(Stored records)
• • •
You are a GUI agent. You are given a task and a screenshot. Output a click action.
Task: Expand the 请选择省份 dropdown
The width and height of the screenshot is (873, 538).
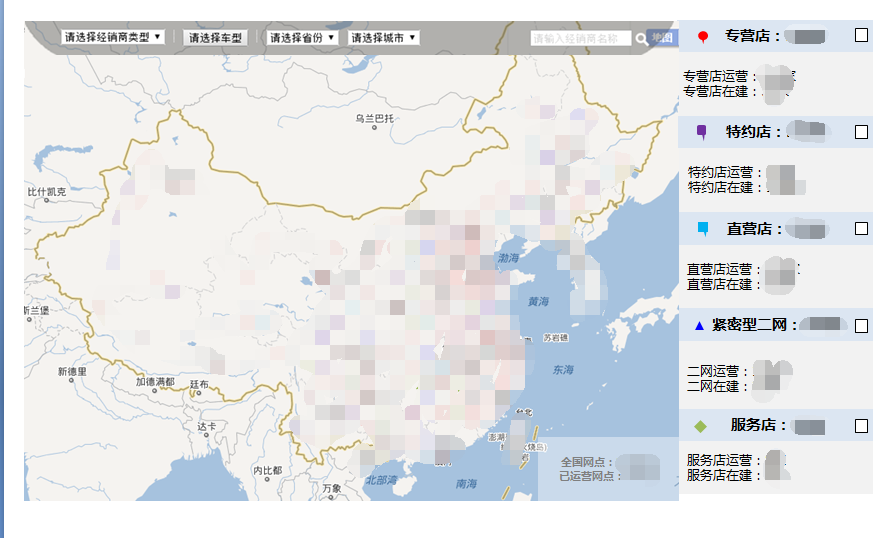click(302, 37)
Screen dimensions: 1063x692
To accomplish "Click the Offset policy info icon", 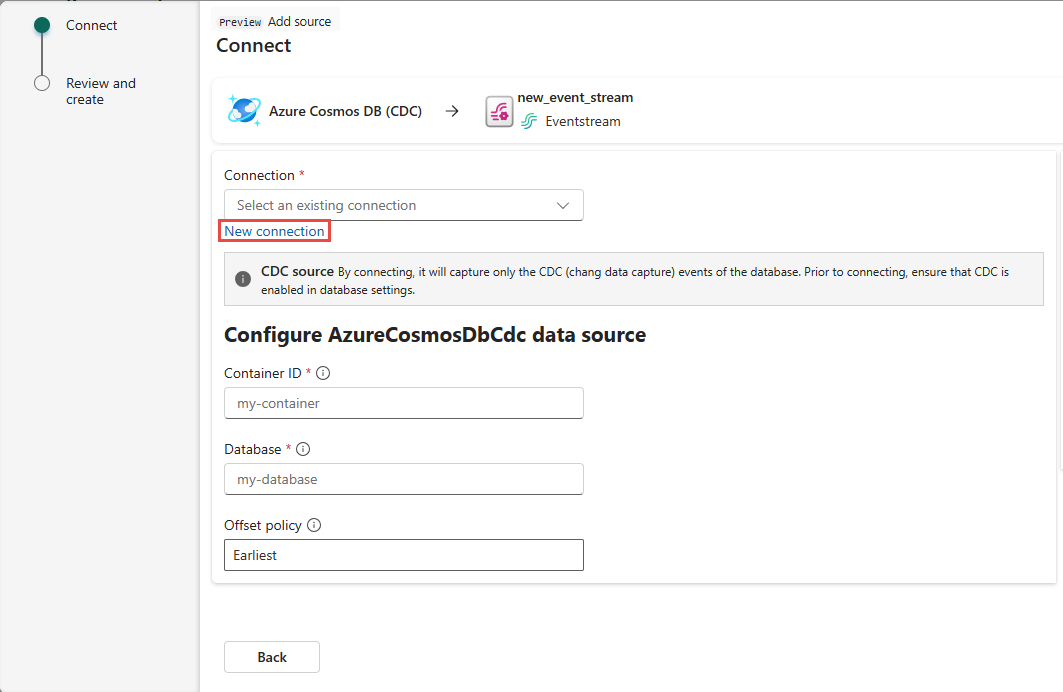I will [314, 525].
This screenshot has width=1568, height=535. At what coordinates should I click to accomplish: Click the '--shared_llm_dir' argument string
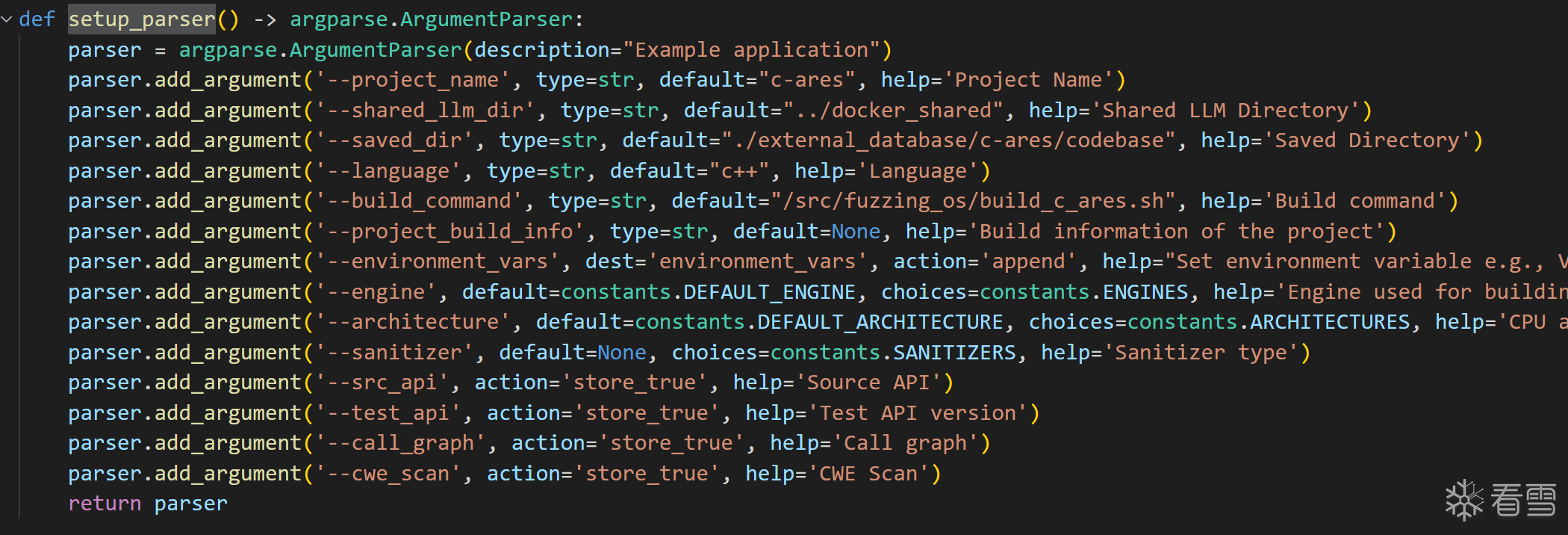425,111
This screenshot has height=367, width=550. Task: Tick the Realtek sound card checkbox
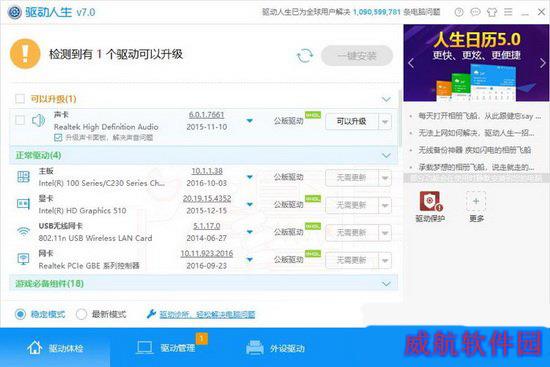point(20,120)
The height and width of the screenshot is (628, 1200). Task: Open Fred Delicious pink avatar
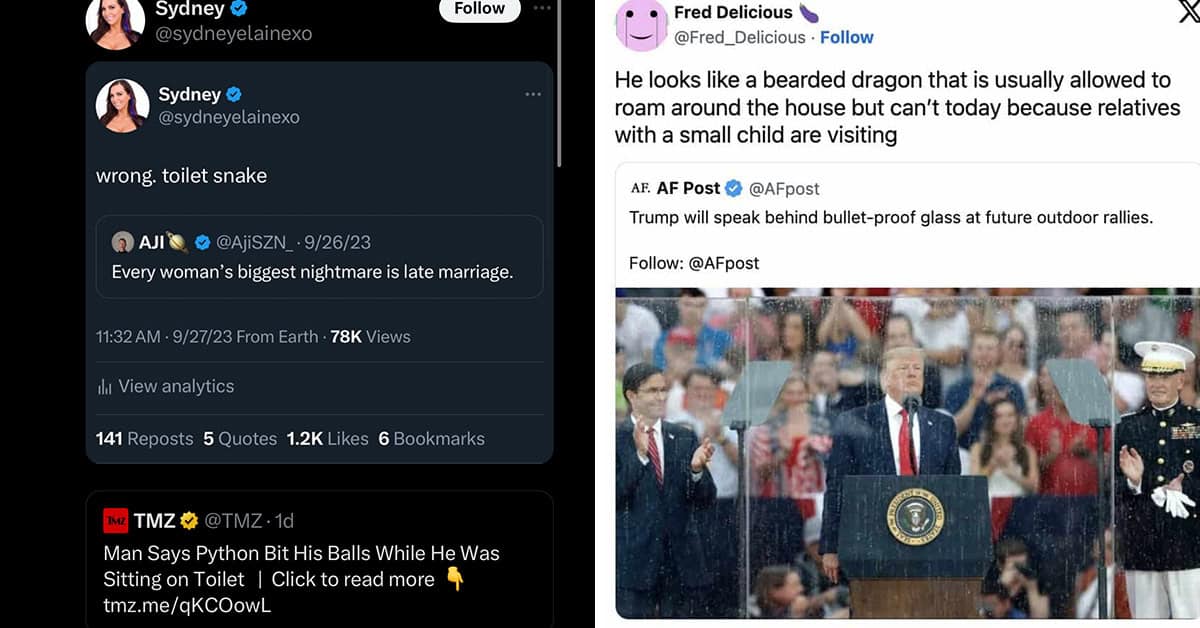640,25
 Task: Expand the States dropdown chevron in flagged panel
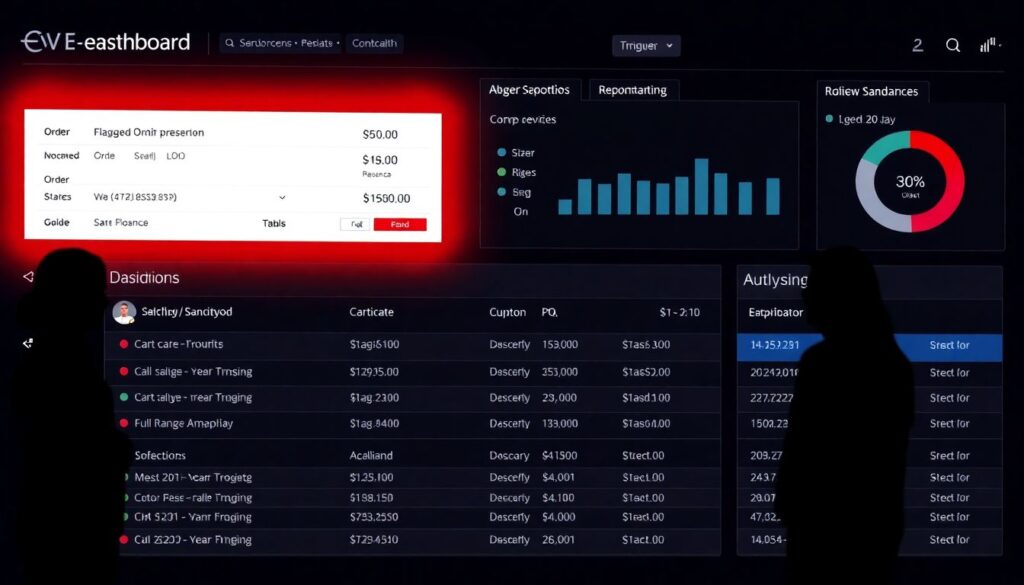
• • •
Whenever "Expand" occurs in a line of the entries, copy that line.

Task: Expand the 请选择省份 dropdown
 Task: Expand the States dropdown chevron in flagged panel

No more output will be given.